Data for locating visible targets
---*---
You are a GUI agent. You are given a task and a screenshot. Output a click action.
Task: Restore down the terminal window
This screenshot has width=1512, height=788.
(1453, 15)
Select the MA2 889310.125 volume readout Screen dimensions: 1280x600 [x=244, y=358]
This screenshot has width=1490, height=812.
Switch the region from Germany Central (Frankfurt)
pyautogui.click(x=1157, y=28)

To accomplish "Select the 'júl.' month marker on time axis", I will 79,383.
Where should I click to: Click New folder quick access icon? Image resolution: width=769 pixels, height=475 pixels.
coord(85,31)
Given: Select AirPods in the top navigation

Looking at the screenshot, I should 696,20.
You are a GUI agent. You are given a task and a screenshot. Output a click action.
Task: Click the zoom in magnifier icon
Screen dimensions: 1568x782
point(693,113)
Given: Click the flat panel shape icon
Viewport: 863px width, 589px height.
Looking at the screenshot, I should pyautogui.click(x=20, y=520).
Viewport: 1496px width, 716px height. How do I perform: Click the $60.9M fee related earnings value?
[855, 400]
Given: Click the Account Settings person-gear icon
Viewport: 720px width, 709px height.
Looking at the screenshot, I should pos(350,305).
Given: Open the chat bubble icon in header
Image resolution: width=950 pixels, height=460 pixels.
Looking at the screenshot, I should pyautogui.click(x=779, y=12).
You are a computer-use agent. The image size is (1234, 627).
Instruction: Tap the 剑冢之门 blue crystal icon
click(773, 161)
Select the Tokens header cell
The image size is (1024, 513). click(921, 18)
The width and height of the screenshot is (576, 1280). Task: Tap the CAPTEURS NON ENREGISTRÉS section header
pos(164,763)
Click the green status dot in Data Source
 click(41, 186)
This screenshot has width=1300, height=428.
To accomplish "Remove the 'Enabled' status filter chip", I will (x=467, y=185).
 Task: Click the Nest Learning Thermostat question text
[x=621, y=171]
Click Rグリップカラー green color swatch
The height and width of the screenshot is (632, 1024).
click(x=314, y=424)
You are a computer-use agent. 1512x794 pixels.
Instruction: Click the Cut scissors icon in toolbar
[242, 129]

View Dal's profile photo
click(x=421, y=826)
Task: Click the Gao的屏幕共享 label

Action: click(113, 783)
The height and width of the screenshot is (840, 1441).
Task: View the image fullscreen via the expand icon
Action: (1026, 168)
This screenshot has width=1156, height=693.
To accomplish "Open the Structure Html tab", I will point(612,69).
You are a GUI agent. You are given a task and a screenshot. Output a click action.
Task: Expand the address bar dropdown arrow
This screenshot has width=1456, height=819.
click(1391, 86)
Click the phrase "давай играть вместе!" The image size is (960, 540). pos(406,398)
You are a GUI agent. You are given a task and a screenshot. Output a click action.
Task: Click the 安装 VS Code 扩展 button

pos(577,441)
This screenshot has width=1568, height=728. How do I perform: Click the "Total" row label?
---*---
EXERCISE :: Rewrite the items above as a numbered list with one line per number, and leave out the blank lines.

FINAL RESULT ::
1. You are a GUI agent. You are given a task and a screenshot. Output a click action.
2. Task: Restore down the terminal window
3. This screenshot has width=1512, height=788.
4. (1453, 15)
5. Select the MA2 889310.125 volume readout Screen dimensions: 1280x600 [x=244, y=358]
6. This screenshot has width=1490, height=812.
7. Switch the region from Germany Central (Frankfurt)
8. pyautogui.click(x=1157, y=28)
9. To accomplish "Select the 'júl.' month marker on time axis", I will 79,383.
10. Where should I click to: Click New folder quick access icon? Image resolution: width=769 pixels, height=475 pixels.
11. coord(85,31)
12. Given: Select AirPods in the top navigation
13. Looking at the screenshot, I should 696,20.
14. You are a GUI agent. You are given a task and a screenshot. Output a click action.
15. Task: Click the zoom in magnifier icon
16. Screen dimensions: 1568x782
17. point(693,113)
18. Given: Click the flat panel shape icon
19. Viewport: 863px width, 589px height.
20. Looking at the screenshot, I should pyautogui.click(x=20, y=520).
21. Viewport: 1496px width, 716px height. How do I perform: Click the $60.9M fee related earnings value?
22. [855, 400]
23. Given: Click the Account Settings person-gear icon
24. Viewport: 720px width, 709px height.
25. Looking at the screenshot, I should pos(350,305).
26. Given: Open the chat bubble icon in header
27. Image resolution: width=950 pixels, height=460 pixels.
28. Looking at the screenshot, I should pyautogui.click(x=779, y=12).
29. You are a computer-use agent. The image size is (1234, 627).
30. Instruction: Tap the 剑冢之门 blue crystal icon
31. click(773, 161)
32. Select the Tokens header cell
33. The image size is (1024, 513). click(921, 18)
34. The width and height of the screenshot is (576, 1280). Task: Tap the CAPTEURS NON ENREGISTRÉS section header
35. pos(164,763)
36. Click the green status dot in Data Source
37.  click(41, 186)
38. This screenshot has width=1300, height=428.
39. To accomplish "Remove the 'Enabled' status filter chip", I will (x=467, y=185).
40.  Task: Click the Nest Learning Thermostat question text
41. [x=621, y=171]
42. Click Rグリップカラー green color swatch
43. The height and width of the screenshot is (632, 1024).
44. click(x=314, y=424)
45. You are a computer-use agent. 1512x794 pixels.
46. Instruction: Click the Cut scissors icon in toolbar
47. [242, 129]
48. View Dal's profile photo
49. click(x=421, y=826)
50. Task: Click the Gao的屏幕共享 label
51. Action: click(113, 783)
52. The height and width of the screenshot is (840, 1441).
53. Task: View the image fullscreen via the expand icon
54. Action: (1026, 168)
55. This screenshot has width=1156, height=693.
56. To accomplish "Open the Structure Html tab", I will point(612,69).
57. You are a GUI agent. You are given a task and a screenshot. Output a click action.
58. Task: Expand the address bar dropdown arrow
59. This screenshot has width=1456, height=819.
60. click(1391, 86)
61. Click the phrase "давай играть вместе!" The image size is (960, 540). pos(406,398)
62. You are a GUI agent. You are given a task and a screenshot. Output a click action.
63. Task: Click the 安装 VS Code 扩展 button
64. pos(577,441)
65. This screenshot has width=1568, height=728. How do I perform: Click the "Total" row label?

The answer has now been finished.